BMWのハイパフォーマンス・ブランドといえる「M」。
現在はBMW M GmbHという組織ですが、もともとはBMWのモータースポーツ活動を担うBMWモータースポーツGmbHという名前で始まったということです。そのBMWモータースポーツGmbHがスタートしたのが1972年5月1日ということで、つまりBMW Mは記念すべき40周年というわけなのです。
その区切りの年に、BMWがMモデルを整理していますので、ここで紹介します。
1978: M1
最初に「M」の名前を冠したミッドシップスポーツカー『M1』がロードゴーイングカーとしてのMのスタートです。もともとはランボルギーニと共同開発したシャシーを使う予定だったといいますが、結果的にはBMW独自の企画となったそうです。市販モデルの最高出力は277馬力、レース仕様では470馬力に達したといいます。
1984: M5 and M635CSi
『M1』譲りのエンジンを搭載したのが最初の『M5』であり、また『M635CSi』です。この4バルブ直列6気筒エンジンは286馬力を発生したそうです。
1986: M3
レースに、ラリーにというオールマイティなモータースポーツでの活躍はもとより、販売台数も17,970台と”もっとも成功したツーリングカー”とBMW自身が評しているのが初代M3です。エンジンはスタンダードが2.3リッター、のちに2.5リッターバージョン(スポーツエボリューション)が追加されました。
1988: M5
スポーツカーというよりはサルーンとしてのキャラクターが強い2代目のM5。最終的には340馬力の3.8リッター直列6気筒エンジンを積んだということです。
1992: M3
より洗練された2代目M3は、ついに6気筒エンジンを搭載。前期は3.0リッター(295馬力)で、後期は3.2リッター(321馬力)となっています。また、このモデルではマニュアルトランスミッションをベースとした2ペダル「SMG」も追加されています。ちなみに、BMWモータースポーツGmbHがBMW M GmbHに変わったのは、1993年8月1日のことだそうです。

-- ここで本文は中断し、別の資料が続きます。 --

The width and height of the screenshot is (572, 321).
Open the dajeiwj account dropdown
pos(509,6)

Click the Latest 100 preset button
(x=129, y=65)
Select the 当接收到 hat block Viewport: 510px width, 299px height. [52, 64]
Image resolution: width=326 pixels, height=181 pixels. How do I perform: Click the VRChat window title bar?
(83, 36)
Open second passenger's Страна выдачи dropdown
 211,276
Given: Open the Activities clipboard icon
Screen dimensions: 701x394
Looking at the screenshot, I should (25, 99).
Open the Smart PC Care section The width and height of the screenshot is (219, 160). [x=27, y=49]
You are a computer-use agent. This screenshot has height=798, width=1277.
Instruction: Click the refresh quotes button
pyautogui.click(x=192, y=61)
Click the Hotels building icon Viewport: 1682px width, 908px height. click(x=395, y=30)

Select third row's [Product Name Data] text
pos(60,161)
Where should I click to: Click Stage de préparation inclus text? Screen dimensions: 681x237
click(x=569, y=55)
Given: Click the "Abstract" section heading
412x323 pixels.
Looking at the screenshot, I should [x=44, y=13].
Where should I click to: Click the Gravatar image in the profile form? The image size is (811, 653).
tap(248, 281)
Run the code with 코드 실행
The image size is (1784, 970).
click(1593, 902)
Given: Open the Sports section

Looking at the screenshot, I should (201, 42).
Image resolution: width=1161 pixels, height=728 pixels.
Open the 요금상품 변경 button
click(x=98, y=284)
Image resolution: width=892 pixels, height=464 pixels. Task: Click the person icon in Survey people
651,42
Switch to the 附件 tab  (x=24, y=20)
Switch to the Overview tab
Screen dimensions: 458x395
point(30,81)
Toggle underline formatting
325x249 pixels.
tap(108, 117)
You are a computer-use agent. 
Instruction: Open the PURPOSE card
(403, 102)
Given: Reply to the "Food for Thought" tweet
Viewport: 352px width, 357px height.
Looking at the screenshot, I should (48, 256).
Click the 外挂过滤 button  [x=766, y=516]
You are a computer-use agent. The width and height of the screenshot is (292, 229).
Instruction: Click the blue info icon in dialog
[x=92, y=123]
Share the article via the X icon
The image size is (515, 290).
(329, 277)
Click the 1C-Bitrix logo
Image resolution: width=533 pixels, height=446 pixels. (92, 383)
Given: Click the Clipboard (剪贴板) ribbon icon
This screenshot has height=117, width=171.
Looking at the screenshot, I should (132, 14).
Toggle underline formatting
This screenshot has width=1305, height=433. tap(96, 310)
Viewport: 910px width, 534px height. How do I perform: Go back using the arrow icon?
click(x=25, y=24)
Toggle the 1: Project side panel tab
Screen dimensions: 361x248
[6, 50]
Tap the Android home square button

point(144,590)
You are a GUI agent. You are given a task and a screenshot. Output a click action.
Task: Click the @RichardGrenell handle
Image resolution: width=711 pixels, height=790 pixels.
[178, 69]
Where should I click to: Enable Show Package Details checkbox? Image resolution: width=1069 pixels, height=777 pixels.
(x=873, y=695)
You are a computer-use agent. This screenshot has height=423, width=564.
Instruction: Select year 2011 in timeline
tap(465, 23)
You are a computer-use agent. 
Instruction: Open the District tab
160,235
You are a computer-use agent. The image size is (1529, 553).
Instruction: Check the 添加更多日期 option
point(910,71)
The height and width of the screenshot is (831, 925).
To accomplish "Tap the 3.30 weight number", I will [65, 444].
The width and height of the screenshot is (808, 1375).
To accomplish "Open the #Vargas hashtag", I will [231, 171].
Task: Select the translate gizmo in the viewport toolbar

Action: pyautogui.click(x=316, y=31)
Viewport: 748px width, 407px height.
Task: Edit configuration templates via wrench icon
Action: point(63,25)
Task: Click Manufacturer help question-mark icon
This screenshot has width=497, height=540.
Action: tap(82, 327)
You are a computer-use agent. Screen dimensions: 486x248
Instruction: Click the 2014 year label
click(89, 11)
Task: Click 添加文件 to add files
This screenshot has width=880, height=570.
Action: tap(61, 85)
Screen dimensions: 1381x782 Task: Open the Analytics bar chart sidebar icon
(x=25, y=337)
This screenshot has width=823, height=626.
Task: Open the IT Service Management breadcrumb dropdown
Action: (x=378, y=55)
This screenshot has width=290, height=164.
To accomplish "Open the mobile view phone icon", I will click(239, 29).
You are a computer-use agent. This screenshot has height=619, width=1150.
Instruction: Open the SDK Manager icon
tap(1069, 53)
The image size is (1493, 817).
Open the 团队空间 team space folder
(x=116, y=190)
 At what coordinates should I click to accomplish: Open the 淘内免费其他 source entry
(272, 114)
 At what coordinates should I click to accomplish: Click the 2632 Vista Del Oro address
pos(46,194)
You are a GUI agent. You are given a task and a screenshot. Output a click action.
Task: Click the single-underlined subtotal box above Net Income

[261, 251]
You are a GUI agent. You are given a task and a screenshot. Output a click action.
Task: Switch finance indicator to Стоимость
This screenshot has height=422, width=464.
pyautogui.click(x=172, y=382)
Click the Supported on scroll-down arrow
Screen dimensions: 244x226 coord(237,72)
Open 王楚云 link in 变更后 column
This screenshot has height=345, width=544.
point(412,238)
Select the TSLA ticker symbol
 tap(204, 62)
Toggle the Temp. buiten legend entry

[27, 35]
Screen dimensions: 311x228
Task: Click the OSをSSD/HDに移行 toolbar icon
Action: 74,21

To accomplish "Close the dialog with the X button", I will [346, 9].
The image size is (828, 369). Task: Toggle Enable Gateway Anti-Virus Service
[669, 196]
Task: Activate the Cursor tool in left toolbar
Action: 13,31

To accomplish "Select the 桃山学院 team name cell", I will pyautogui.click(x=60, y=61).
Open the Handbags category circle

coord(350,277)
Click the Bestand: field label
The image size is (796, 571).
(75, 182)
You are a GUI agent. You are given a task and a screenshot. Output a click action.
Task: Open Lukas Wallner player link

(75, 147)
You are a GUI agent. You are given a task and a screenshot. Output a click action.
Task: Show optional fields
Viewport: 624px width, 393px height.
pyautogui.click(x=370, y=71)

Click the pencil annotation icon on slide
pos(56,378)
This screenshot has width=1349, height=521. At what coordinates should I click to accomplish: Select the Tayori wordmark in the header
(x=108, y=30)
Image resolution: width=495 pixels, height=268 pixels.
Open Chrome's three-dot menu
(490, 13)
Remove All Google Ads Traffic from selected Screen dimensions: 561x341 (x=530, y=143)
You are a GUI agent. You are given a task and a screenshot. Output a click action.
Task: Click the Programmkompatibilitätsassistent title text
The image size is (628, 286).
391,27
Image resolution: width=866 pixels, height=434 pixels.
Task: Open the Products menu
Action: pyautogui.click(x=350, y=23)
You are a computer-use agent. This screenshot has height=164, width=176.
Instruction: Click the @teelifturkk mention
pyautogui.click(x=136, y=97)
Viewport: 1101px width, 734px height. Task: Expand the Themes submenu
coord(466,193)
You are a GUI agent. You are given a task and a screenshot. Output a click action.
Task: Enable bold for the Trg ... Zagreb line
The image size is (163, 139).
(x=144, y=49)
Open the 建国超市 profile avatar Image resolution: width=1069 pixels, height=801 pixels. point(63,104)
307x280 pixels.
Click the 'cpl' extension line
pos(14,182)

1997:M roadster and M coupé
オープン&クーペ2シーターのZ3に、2代目M3と共通の3.2リッターエンジンを積んだのが、MロードスターとMクーペです。
1998: M5
3代目となるM5は、ついにBMWの代名詞的パワーユニットの直列6気筒と別れ、400馬力・500N.mを発揮するV型8気筒エンジンを搭載、6速マニュアルトランスミッションのみと組み合わせたのも、BMWらしいといえそうです。
2000: M3
エンジンは熟成と発展、シャシー系のレベルアップで速さを手に入れたのが3代目M3。エンジンは、343馬力・365 N.mのスペックを誇りました。
2003: M3 CSL
“Coupé Sport Lightweight”の頭文字をつないだ「CSL」という名前を与えられたM3の発展的モデル、カーボン製ドアパネルなどが、そうした軽量化への強い意思を感じさせます。エンジン出力も360馬力へとアップされました。前後して、アメリカでのレース用に4.0リッターV8エンジンを搭載したM3 GTRも登場しています。
2004: M5 and M6
21世紀になって新登場したM5とM6という2台のMモデルにはV10エンジンが与えられました。5.0リッターから最高出力507馬力、最大トルク520N.mを発生していました。
この後もMモデルの登場は続きます。日本のレースでもおなじみの4.4リッタ-V8エンジンを積んだZ4。そしてM3も4代目となった際に420馬力の4.0リッターV8へと心臓部をアップグレードしています。
その後、ガソリンターボエンジンへシフトしていきますが、40年間を振り返ったレポートの最後には「Mは、ディーゼルになる」という言葉が書かれています。
運動性能の追求だけでなく、環境性能にも配慮しなければいけない昨今、BMW Mの心臓部として直列6気筒・381馬力のディーゼル”トリプル”ターボエンジンが次世代モデルに使われることになるだろう、ということです。このディーゼルターボエンジンを積んだ「M50d」ラインが主力になっていくのでしょうか。